Regulatory roadblocks result in Grain Belt Express power changes

 

 

The company planning to build the Grain Belt Express transmission line to carry wind-powered electricity from southwestern Kansas to Illinois now says it will distribute more of the electricity in Kansas and Missouri.

Invenergy Transmission says the reason is because it ran into regulatory delays in Illinois. So it intends to increase the delivery capacity in Kansas and Missouri to as much as 2,500 megawatts which is about two-thirds of its planned total capacity of 4,000 megawatts.

The company had previously announced only that 500 megawatts of power would go to Missouri according to a report by the Associated Press.
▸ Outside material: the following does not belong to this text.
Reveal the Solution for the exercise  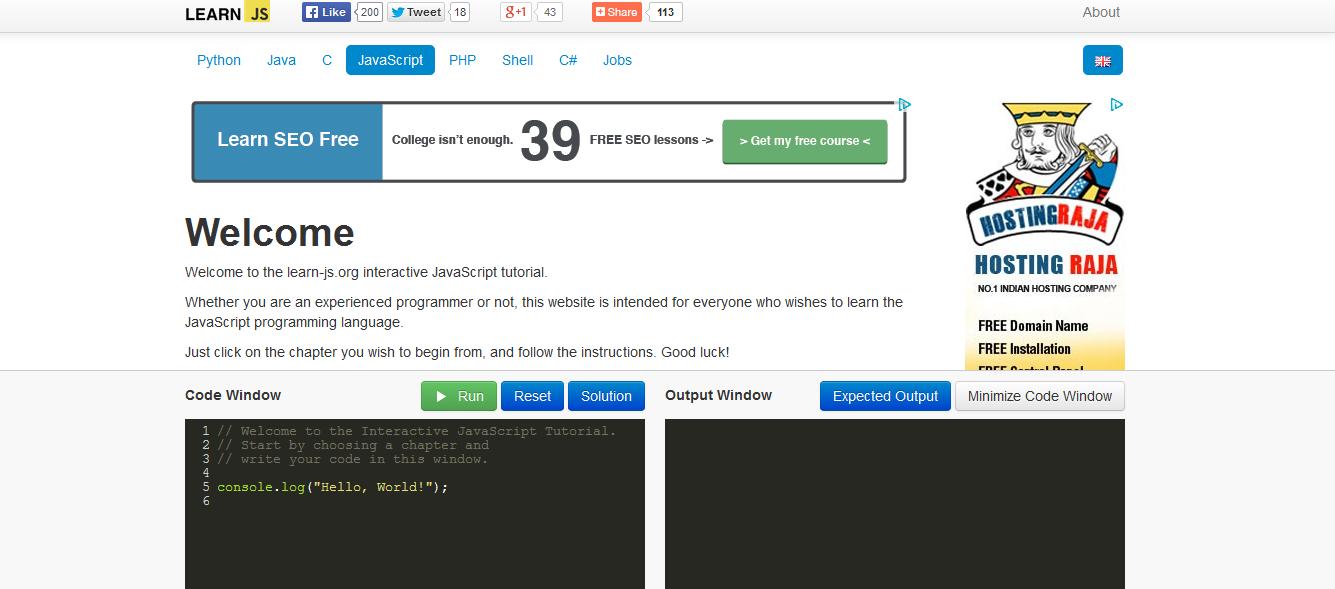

The planned Grain Belt Express transmission line would stretch 780 miles (1,255 kilometers) from the wind-whipped plains of Kansas across Missouri and Illinois before hooking into an electric grid in Indiana that serves the eastern U.S. After previously being rejected in Missouri, the project won regulatory approval in both Missouri and Kansas in 2019.

The transmission line still needs regulatory approval in Illinois, where a court overturned the state’s previous approval.

Invenergy said Tuesday that it will seek whatever regulatory approvals are necessary to expand its delivery in Missouri and Kansas and to begin construction in those two states prior to gaining approval in Illinois.